YOUR ASSIGNMENT
Print the data below exactly, but only the lines from the one containing "Viewport: 466px width, 437px height." down to the one containing "the DE-FRA1 Virtualization", inclusive.

LISTED RECORDS
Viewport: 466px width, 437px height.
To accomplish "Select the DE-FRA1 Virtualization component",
...
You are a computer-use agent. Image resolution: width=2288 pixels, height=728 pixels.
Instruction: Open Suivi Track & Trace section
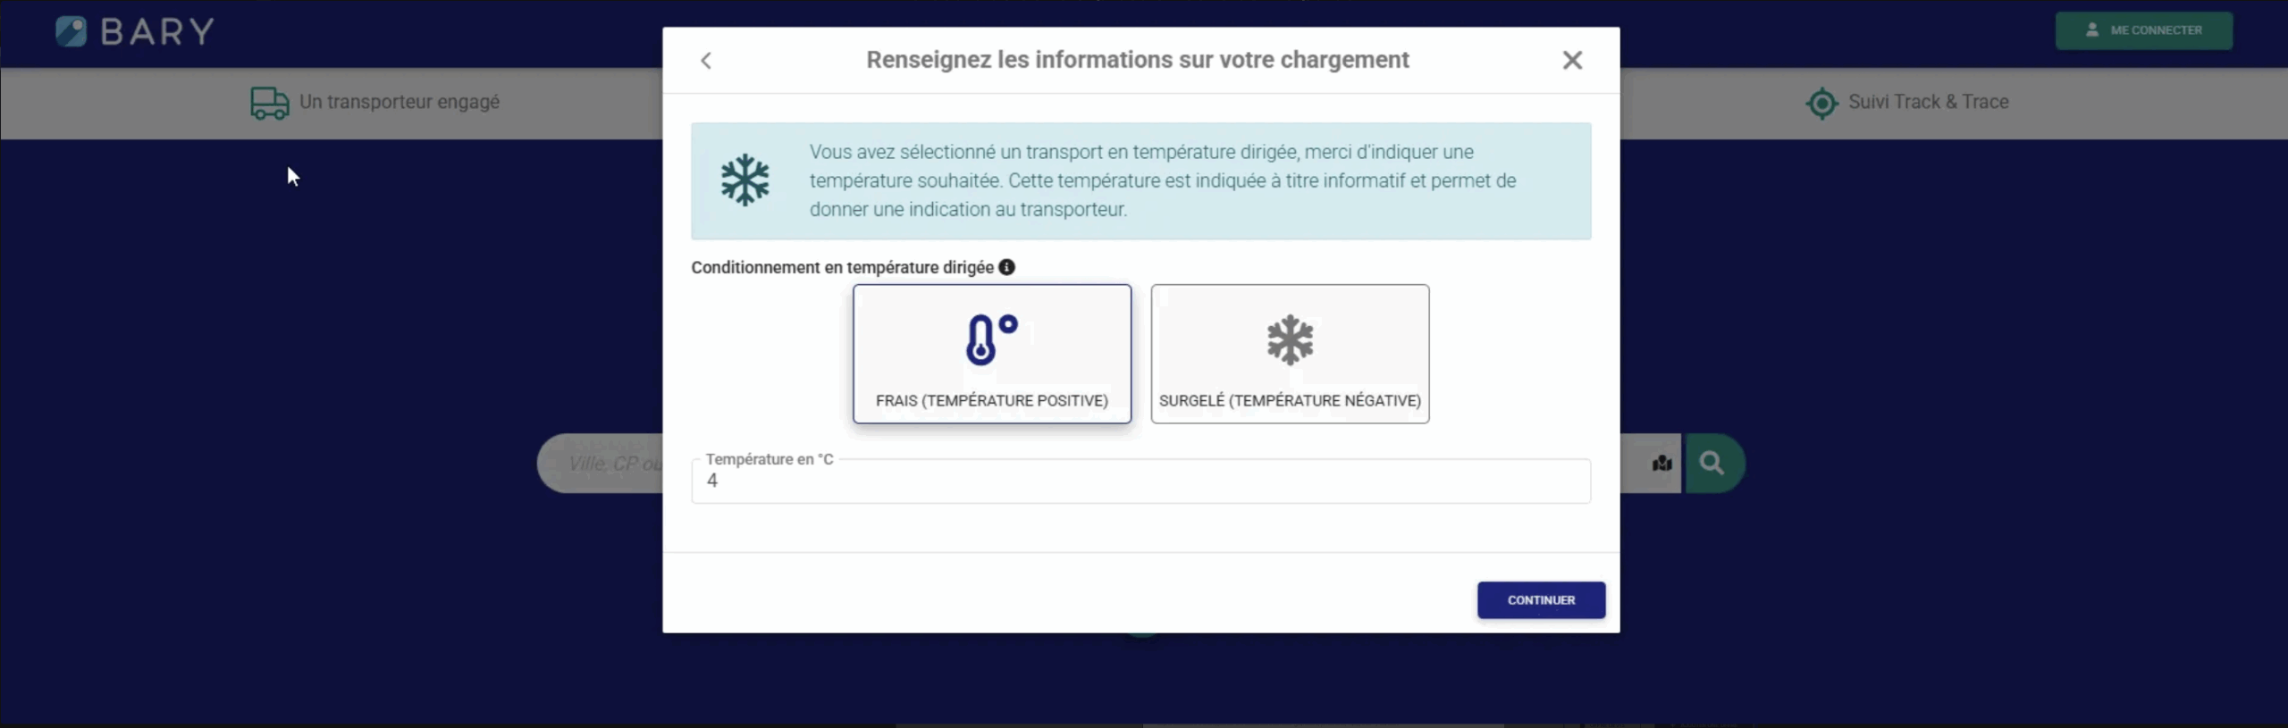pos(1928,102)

ANSWER SECTION
Viewport: 466px width, 437px height.
To accomplish "Select the DE-FRA1 Virtualization component",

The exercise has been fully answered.